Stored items
= = = = = = =
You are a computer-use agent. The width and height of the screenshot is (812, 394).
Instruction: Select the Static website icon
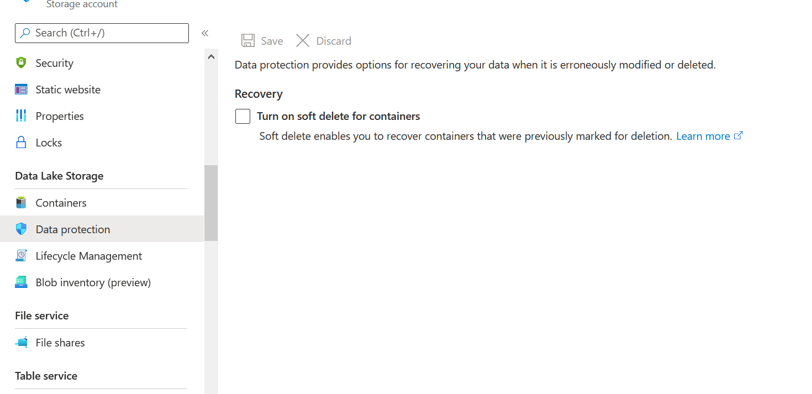click(21, 89)
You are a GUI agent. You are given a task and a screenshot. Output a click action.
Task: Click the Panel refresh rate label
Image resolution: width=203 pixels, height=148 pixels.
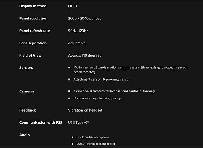pos(35,31)
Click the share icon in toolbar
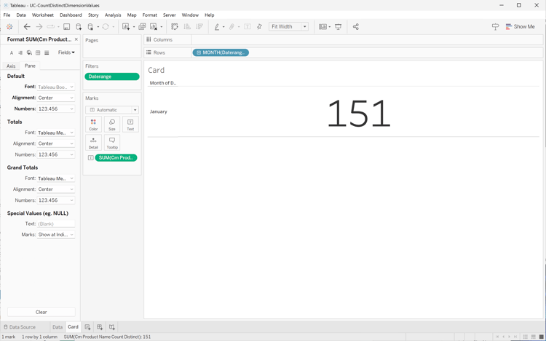546x341 pixels. [x=356, y=27]
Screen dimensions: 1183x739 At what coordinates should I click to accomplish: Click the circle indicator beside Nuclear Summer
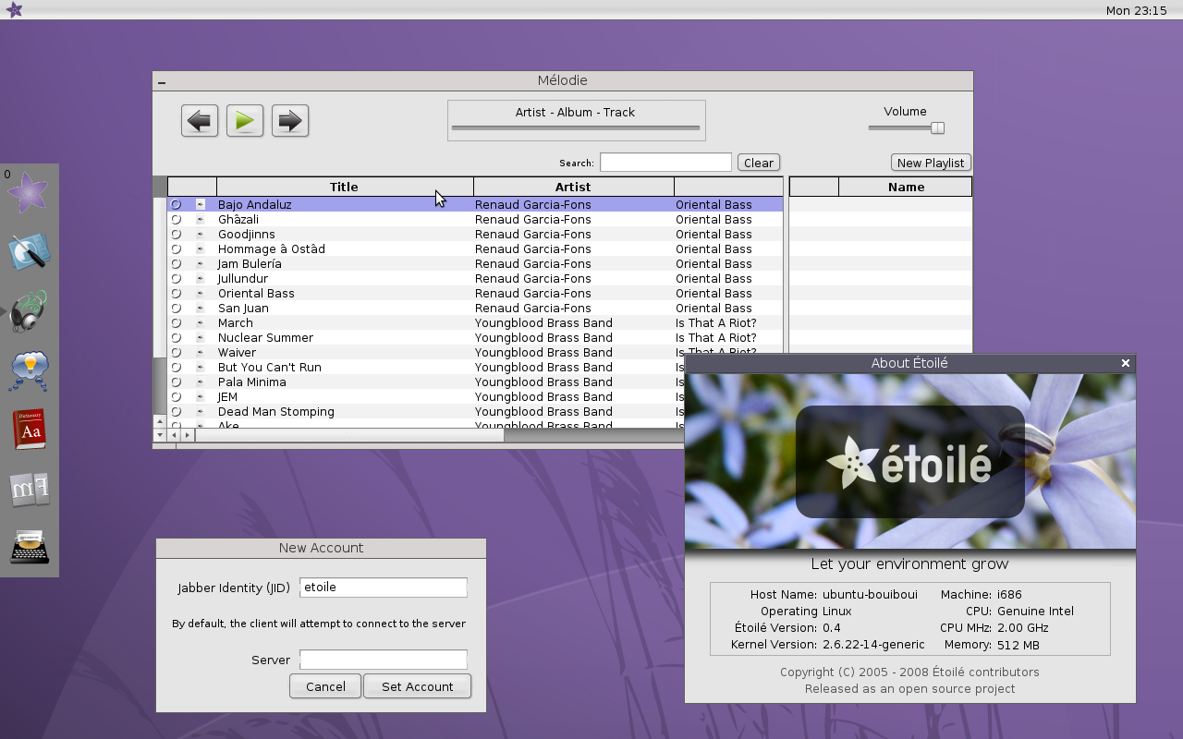coord(176,338)
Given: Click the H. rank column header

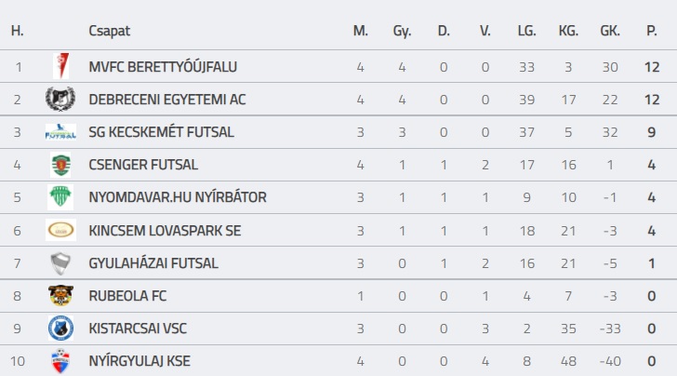Looking at the screenshot, I should pyautogui.click(x=18, y=31).
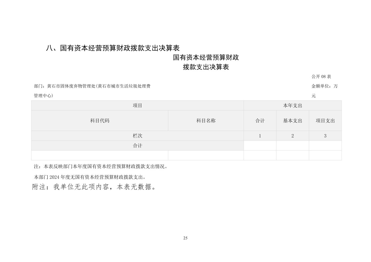
Task: Click the 项目支出 column header
Action: pos(325,121)
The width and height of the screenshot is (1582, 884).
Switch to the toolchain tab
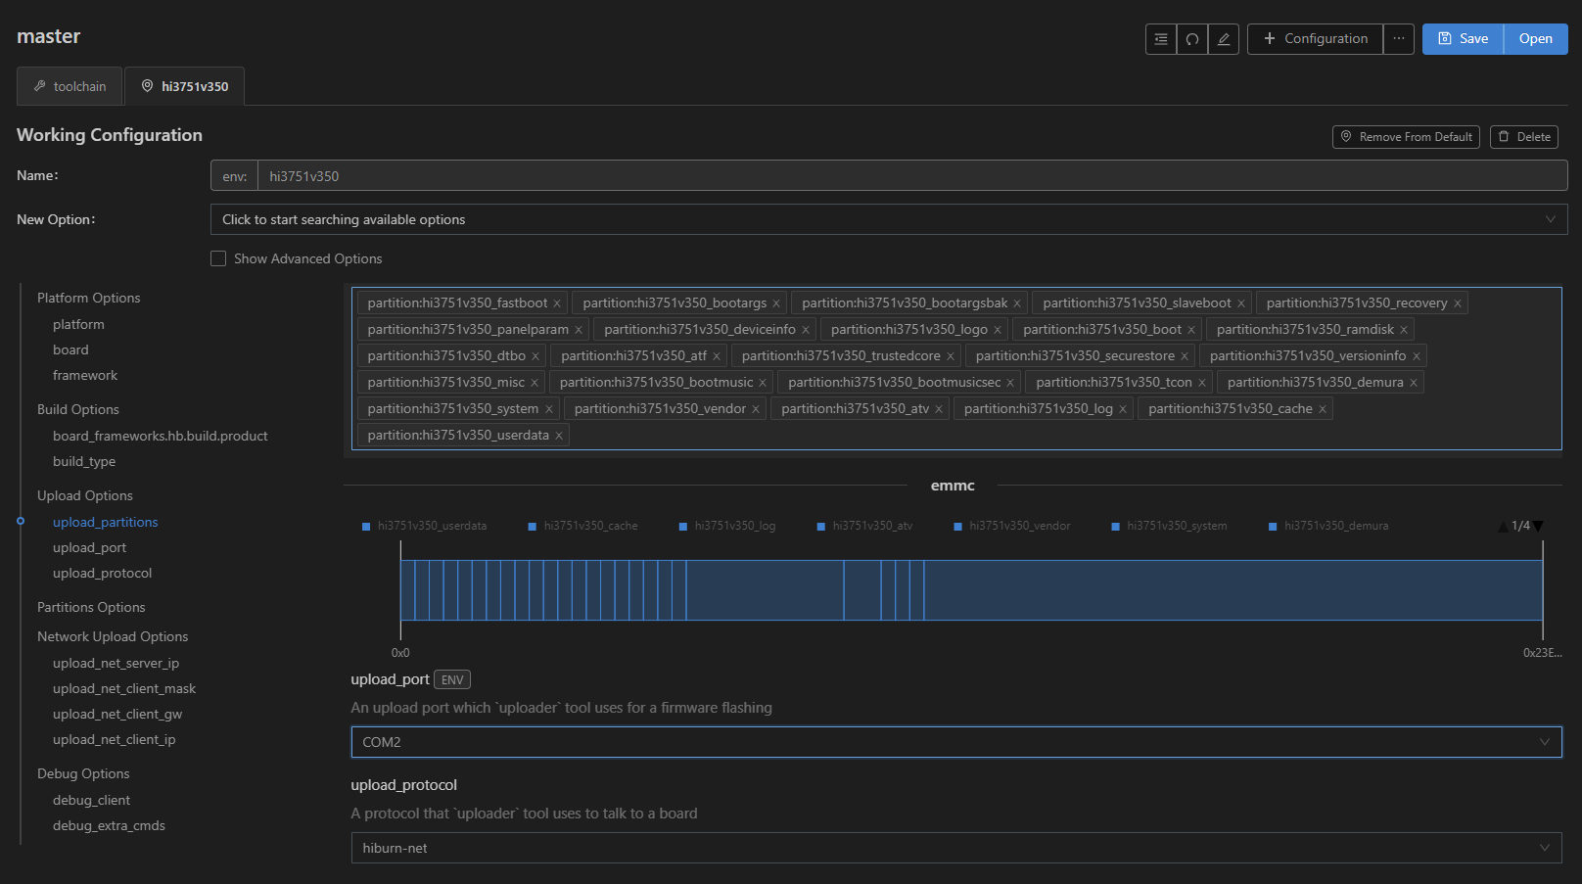(x=70, y=86)
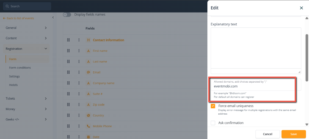The width and height of the screenshot is (309, 139).
Task: Uncheck Force email uniqueness checkbox
Action: (x=213, y=106)
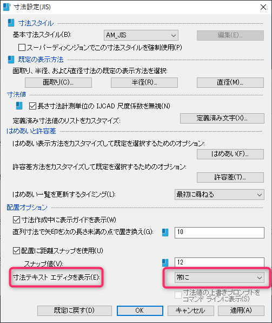This screenshot has height=323, width=272.
Task: Click the 定義済み文字(X) button
Action: click(222, 118)
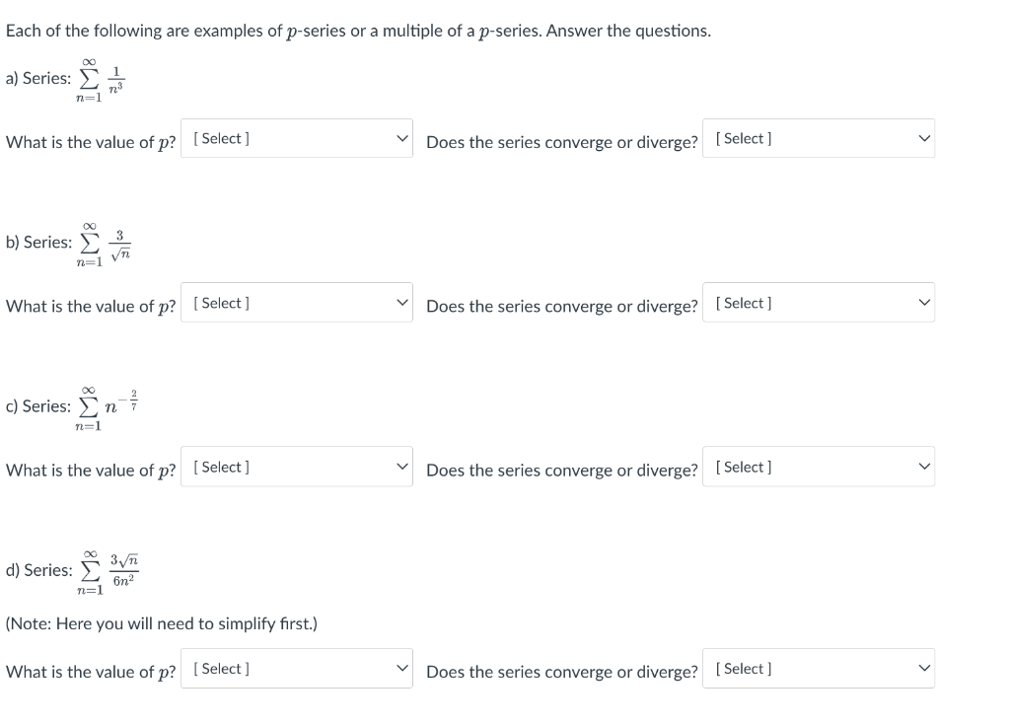Image resolution: width=1010 pixels, height=726 pixels.
Task: Click the instructions text about p-series examples
Action: pos(355,31)
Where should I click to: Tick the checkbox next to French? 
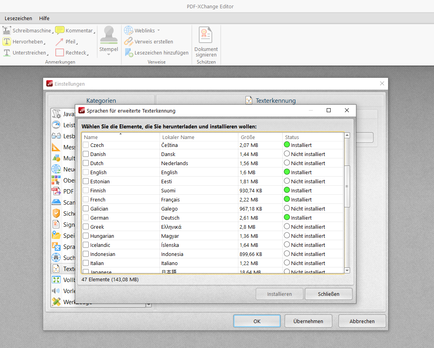click(85, 199)
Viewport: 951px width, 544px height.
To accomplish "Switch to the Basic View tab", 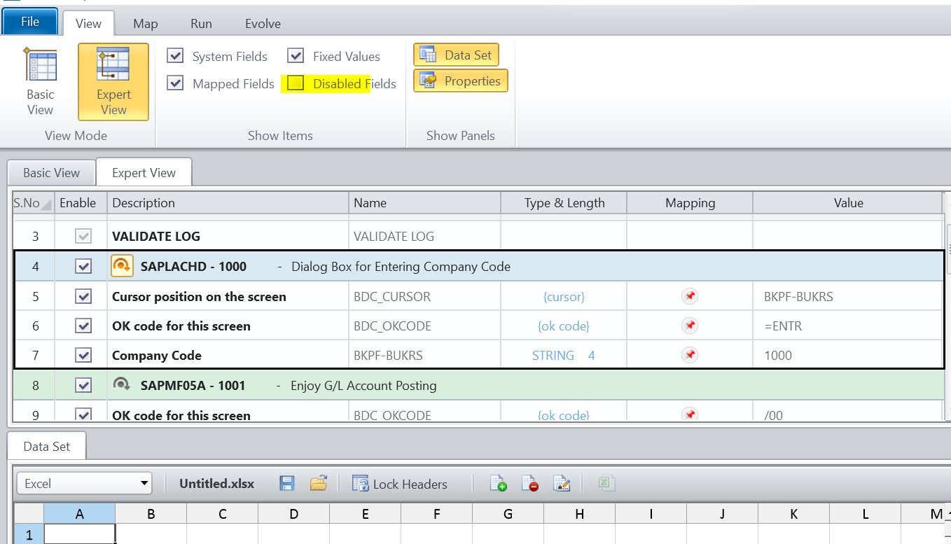I will click(50, 172).
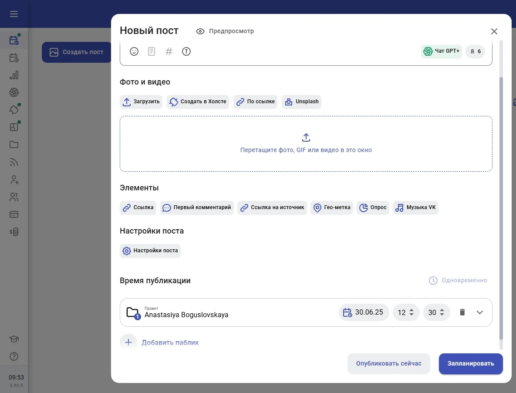516x393 pixels.
Task: Insert a hashtag with the # icon
Action: 169,51
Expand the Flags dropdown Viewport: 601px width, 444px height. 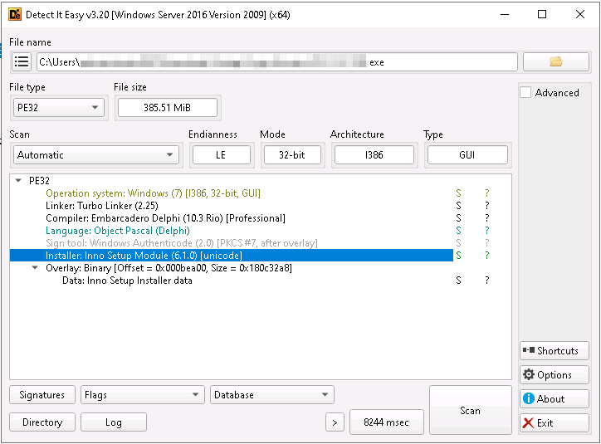pos(142,395)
= = = = = = =
YOUR OBJECTIVE | Go through the entries above and pull out each line with "agent" in it.

OUTPUT |
You are a computer-use agent. The width and height of the screenshot is (812, 394).
You are a GUI agent. You are given a task and a screenshot. Output a click action.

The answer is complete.